Os indicadores, segundo Malheiros et al. (2012, p. 35) são “(...) uma medida que resume informações importantes sobre determinado fenômeno. A ideia é que aquilo que está sendo efetivamente medido tenha significado maior do que simplesmente o valor associado a essa medição, sempre dentro da proposta do uso do indicador na tomada de decisão”.

Os autores discorrem sobre a dificuldade encontrada para se medir e avaliar a sustentabilidade. Destacam em suas pesquisas que ao longo de décadas, o foco prevalente no desenvolvimento econômico conferia importância sobretudo a medidas relacionadas ao Produto Interno Bruto (PIB), sendo tal ferramenta relevante, porém insuficiente para medir a própria dimensão econômica. A incorporação das dimensões sociais e ambientais não apenas no conceito de desenvolvimento sustentável, mas também nos indicadores, foi aos poucos aceita e adquirindo relevância com as diversas Conferências internacionais que sucederam a de Estocolmo, assim como a Eco-92, a Rio +20 entre outras.

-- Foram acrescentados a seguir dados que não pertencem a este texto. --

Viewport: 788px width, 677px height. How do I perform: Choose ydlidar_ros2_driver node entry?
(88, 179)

Não por menos, a Declaração do Milênio das Nações Unidas veio acompanhada da criação do conjunto de 8 objetivos (Objetivos do Milênio) a serem alcançados pelos Estados até o ano de 2015, os quais foram sucedidos pelos ODS, que os reviu e ampliou para 17, todos integrados sob o mote de “não deixar ninguém para trás”, a serem alcançados pelos países até o ano de 2030. Para guiá-los rumo ao alcance desses objetivos, o compromisso internacional se traduziu em 169 metas, a serem mensuradas por 254 indicadores (INSTITUTO, 2022).

A diversidade de indicadores existentes na Agenda 2030 está em harmonia com a afirmação de Malheiros et al. (2012, p.7) no sentido de que é preciso “favorecer a compreensão sistêmica de mudanças”, para melhor identificar “oportunidades e ameaças que poderão contribuir ou emperrar o desenvolvimento a médio e longo prazos” e, sobretudo, abandonar um “modelo fragmentado de decisão” que não mais se alinha com esses compromissos internacionais em prol do desenvolvimento sustentável. No entanto, um gigantesco desafio dada a quantidade de informação  envolvida.

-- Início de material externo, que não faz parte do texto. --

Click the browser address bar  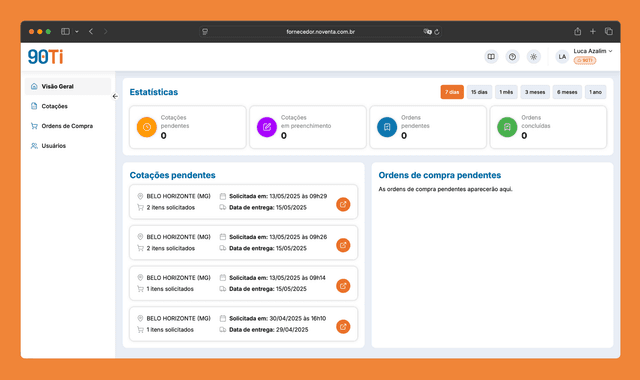320,31
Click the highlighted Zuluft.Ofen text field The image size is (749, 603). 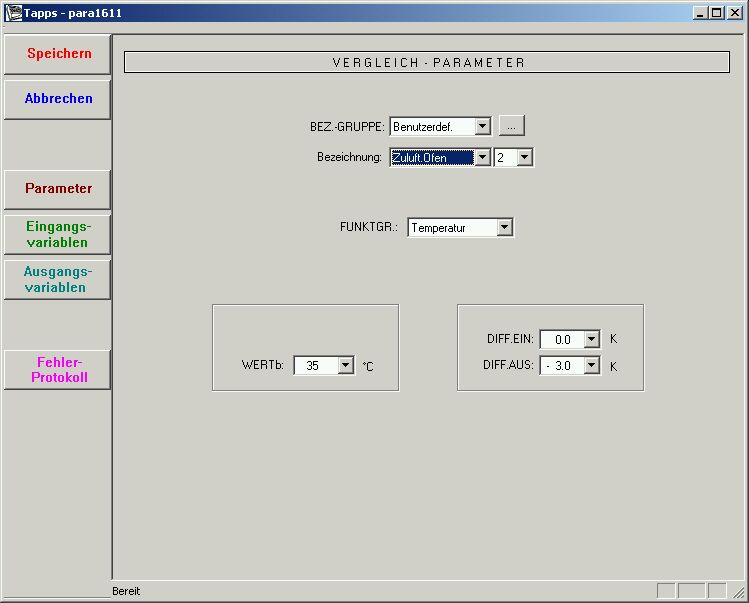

Os indicadores, assim, facilitam estabelecer o diagnóstico no tempo e no espaço para identificar a atuação prioritária dos gestores. Além disso, possibilitam as medições de políticas públicas, seu monitoramento e acompanhamento, isto é, trazem dados concretos sobre os processos e resultados da implementação dessas políticas, planos, programas e ações, indicando, inclusive, quais devem ser os focos de direcionamento da despesa pública e como torná-la mais efetiva aos cidadãos. “Os indicadores facilitam a orientação em um mundo complexo”, como diria Bossel (1999, p.9).

Daí a necessidade de serem identificados os principais usuários desses indicadores, o fortalecimento do papel da comunicação e da informação, além de estabelecer formas de monitoramento de seu uso, já que os próprios indicadores não devem ser estáticos, eis que o próprio conceito de sustentabilidade é dinâmico e periodicamente aprimorado (MALHEIROS et al., 2012).

Um exemplo de indicador desenvolvido especificamente para os governos municipais sobre as políticas públicas sobre diversos aspectos de sustentabilidade, é o Índice de Efetividade da Gestão Municipal – IEG-M, desenvolvido pelo Tribunal de Contas do Estado de São Paulo e difundido para todos os municípios brasileiros por intermédio dos demais Tribunais de Contas estaduais no país.

Coletado e validado anualmente, o IEG-M foi elaborado com as características típicas dos indicadores, a saber, a especificidade, a mensurabilidade, a acessibilidade, a oportunidade, a relevância e a extensibilidade para outros Tribunais de Contas. Ele possui cinco faixas de classificação, obtidas a partir de uma média aritmética dos pesos atribuídos a cada um dos quesitos que compõem cada uma de suas sete áreas de análise. Variam, portanto, de (A) altamente efetiva a (C) baixo nível de adequação. Possui sete subáreas, a saber: i-Educ (mede aspectos de educação pública); i-Saúde (avalia questões de saúde pública): i-Amb (abrange quesitos de proteção ambiental e políticas de saneamento); i-Gov/TI (envolvimento de tecnologia da informação e transparência no setor público); i-Fiscal (arrecadação, Lei de Responsabilidade Fiscal e orçamento) e i-Plan (planejamento e execução de metas e recursos empregues); e i-Cidades (ações relacionadas à segurança de munícipes em relação a desastres) (TRIBUNAL, 2022).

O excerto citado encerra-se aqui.